Other Literary Forms

(Critical Edition of Dramatic Literature)

Despite an early interest in the drama revealed in an essay on Antonin Artaud and Bertolt Brecht, which he wrote while a student at the Musik Akademie in Vienna, and his experimentation with one-act plays before 1960, Thomas Bernhard achieved initial literary recognition for his poetry and prose. Only since the publication and premiere of A Party for Boris in 1970 did Bernhard occupy an important niche in contemporary German drama. His emergence as a playwright did not signify a radical digression from earlier philosophical or thematic concerns; in his plays, as well as in his later prose, Bernhard continued to pursue his obsession with life’s theatricality and absurdity.

In addition to contributions of poems to anthologies and journals, Bernhard published four volumes of poetry.
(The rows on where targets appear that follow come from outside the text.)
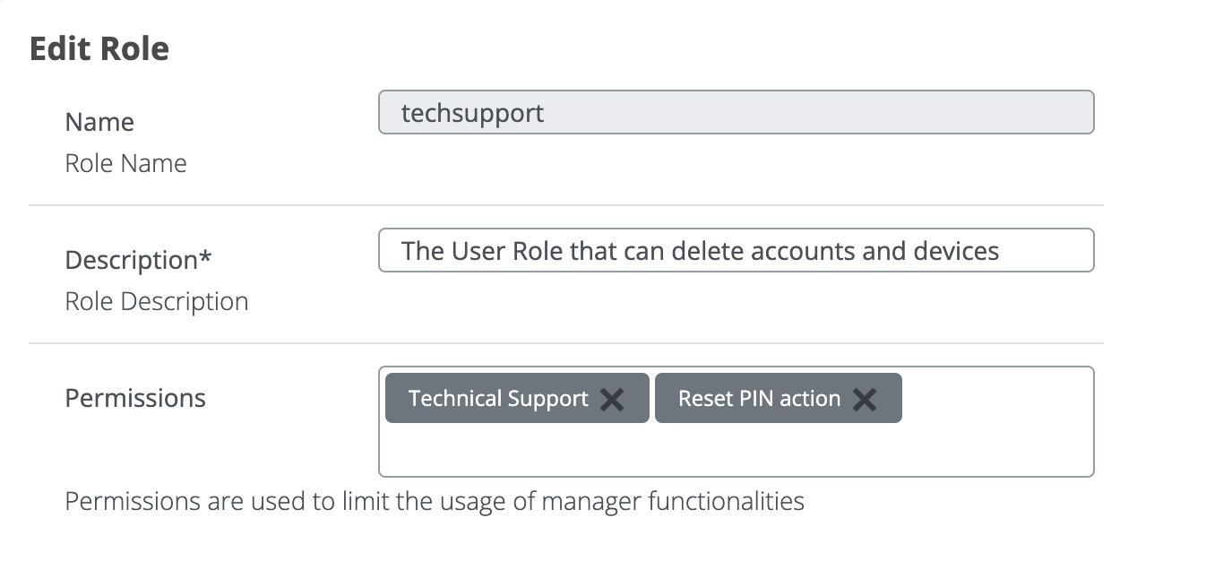Remove the Reset PIN action permission
This screenshot has width=1206, height=570.
(x=865, y=399)
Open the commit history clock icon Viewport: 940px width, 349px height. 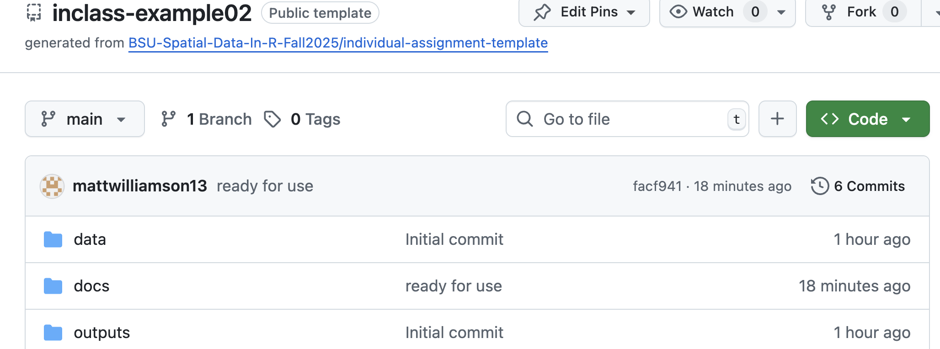click(x=820, y=186)
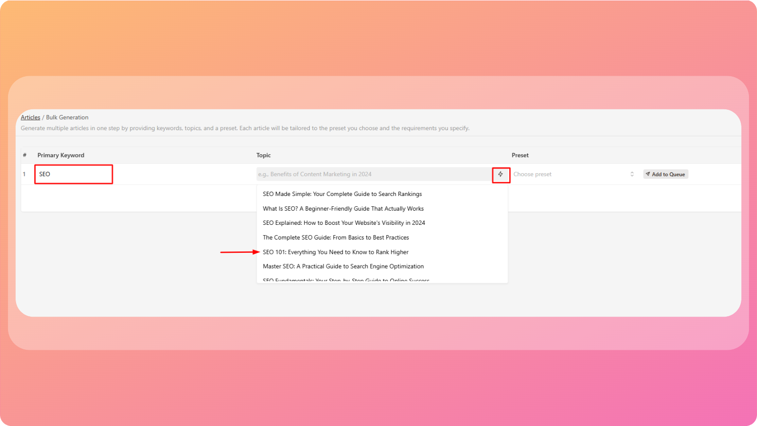
Task: Choose "SEO 101" topic suggestion
Action: click(335, 252)
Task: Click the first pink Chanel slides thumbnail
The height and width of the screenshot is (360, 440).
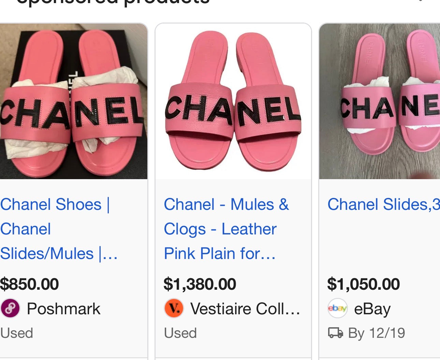Action: (x=73, y=101)
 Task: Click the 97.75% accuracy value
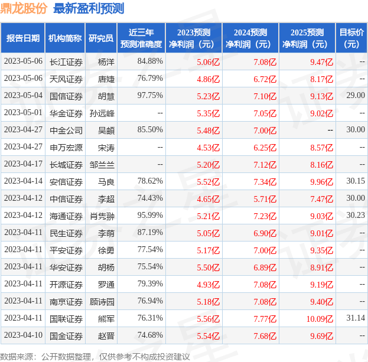[150, 95]
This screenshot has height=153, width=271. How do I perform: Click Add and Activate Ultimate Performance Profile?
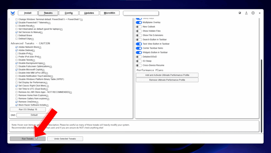[167, 75]
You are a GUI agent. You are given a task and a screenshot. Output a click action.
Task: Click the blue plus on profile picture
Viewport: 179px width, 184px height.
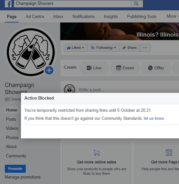49,70
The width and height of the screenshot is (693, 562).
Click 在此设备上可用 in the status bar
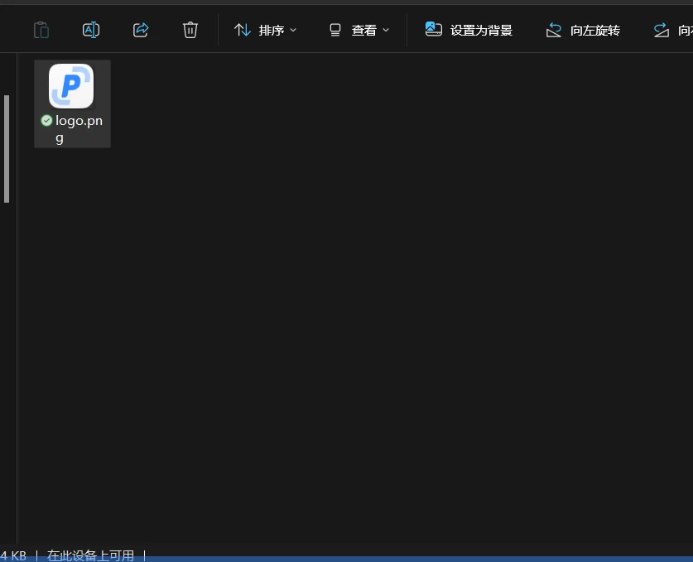click(x=90, y=555)
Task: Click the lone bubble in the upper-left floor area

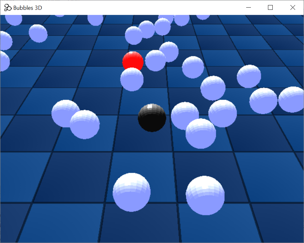Action: click(x=38, y=33)
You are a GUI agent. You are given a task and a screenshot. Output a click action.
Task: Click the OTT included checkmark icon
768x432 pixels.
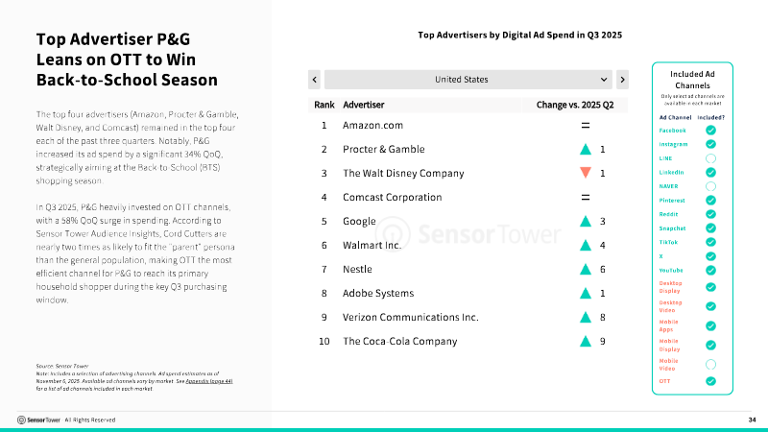pyautogui.click(x=710, y=381)
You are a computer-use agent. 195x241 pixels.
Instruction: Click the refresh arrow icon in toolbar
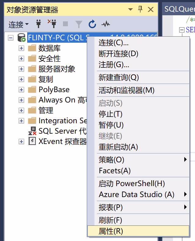pos(92,24)
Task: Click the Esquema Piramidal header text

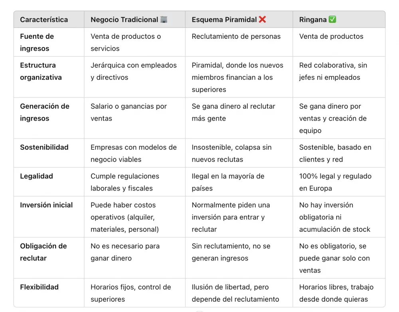Action: 224,20
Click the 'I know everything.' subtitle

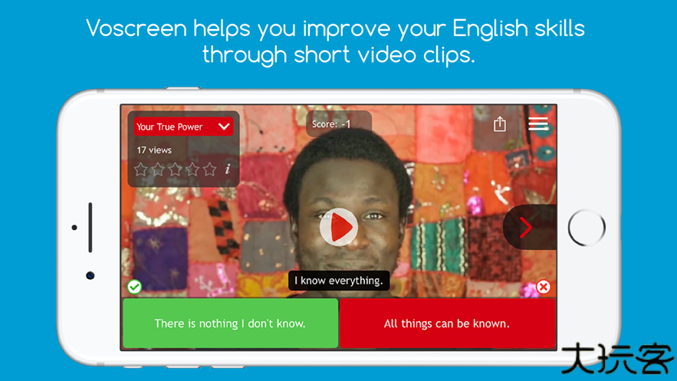[339, 281]
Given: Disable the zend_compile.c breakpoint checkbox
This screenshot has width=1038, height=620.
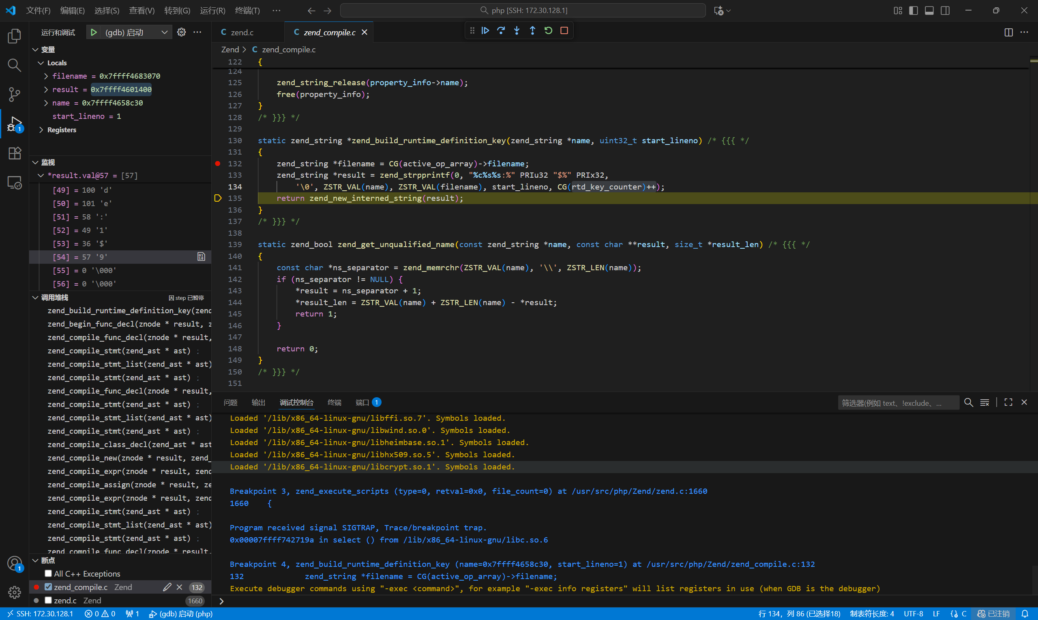Looking at the screenshot, I should [48, 587].
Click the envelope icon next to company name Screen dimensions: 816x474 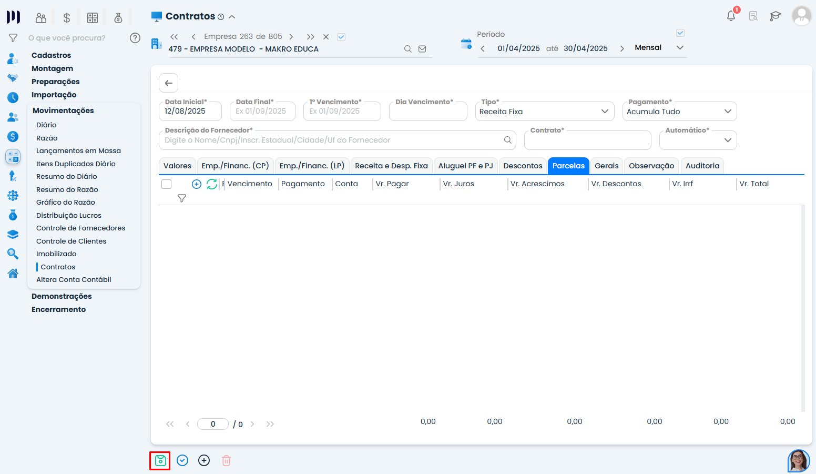(422, 49)
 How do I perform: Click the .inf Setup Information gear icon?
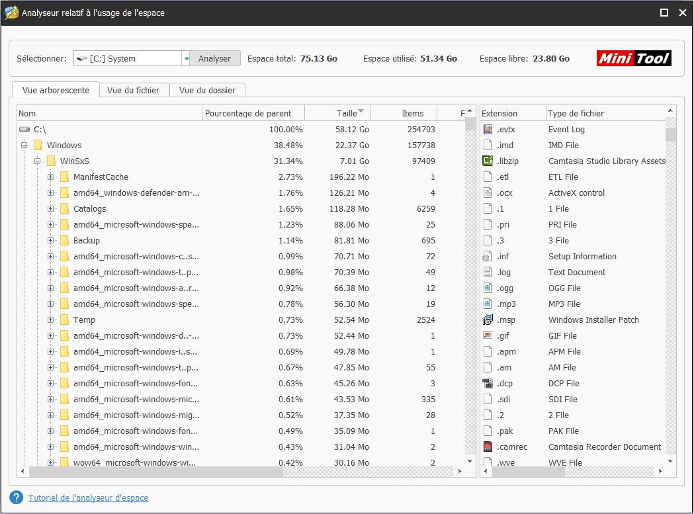point(488,256)
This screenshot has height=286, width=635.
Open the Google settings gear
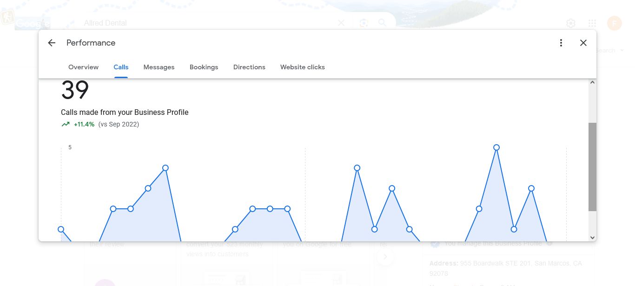571,23
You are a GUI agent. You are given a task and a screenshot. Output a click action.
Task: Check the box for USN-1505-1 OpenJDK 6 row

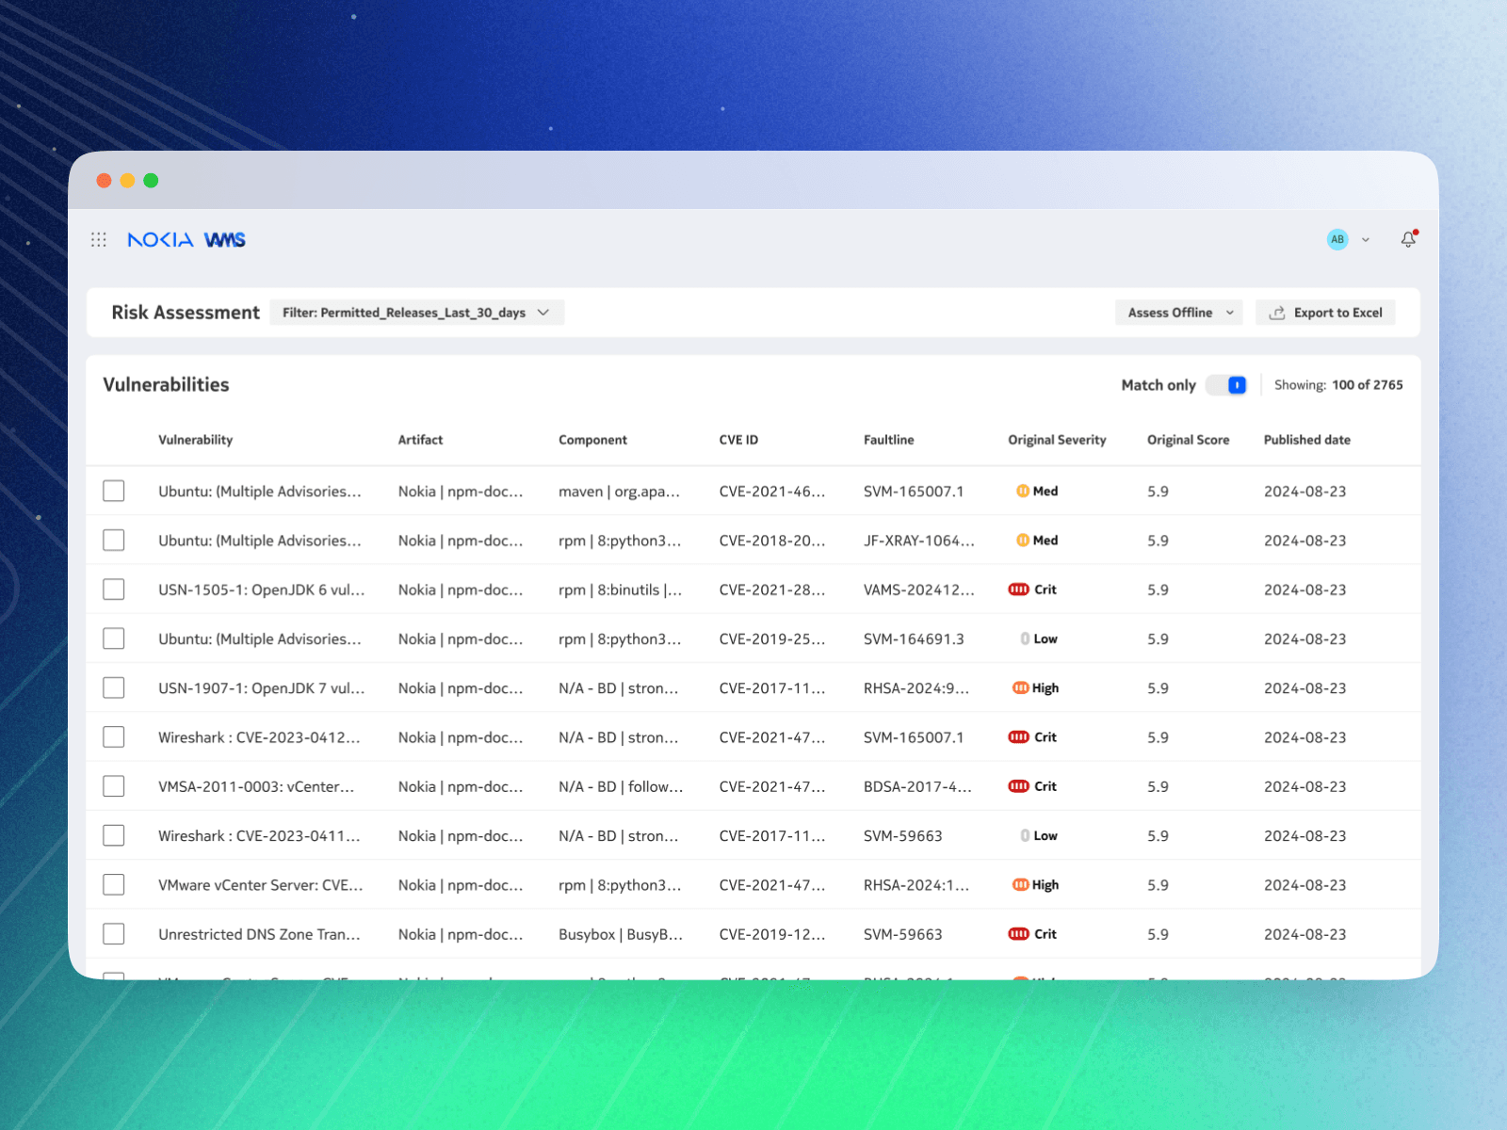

After the completion of the libretto Die Rosen der Einöde (1959; the roses of the desert), he embarked on a career as a writer of both long and short fiction. His Wittgensteins Neffe: Eine Freundschaft (1983; Wittgenstein’s Nephew, 1986), a violent memoir consisting of one unrelenting paragraph that covers 164 pages, attests his continuing preoccupation with Ludwig Wittgenstein, given fullest expression in the novel Korrectur (1975; Correction, 1979) but apparent throughout Bernhard’s uvre. In addition, Bernhard published various autobiographical works as well as programmatic essays and speeches.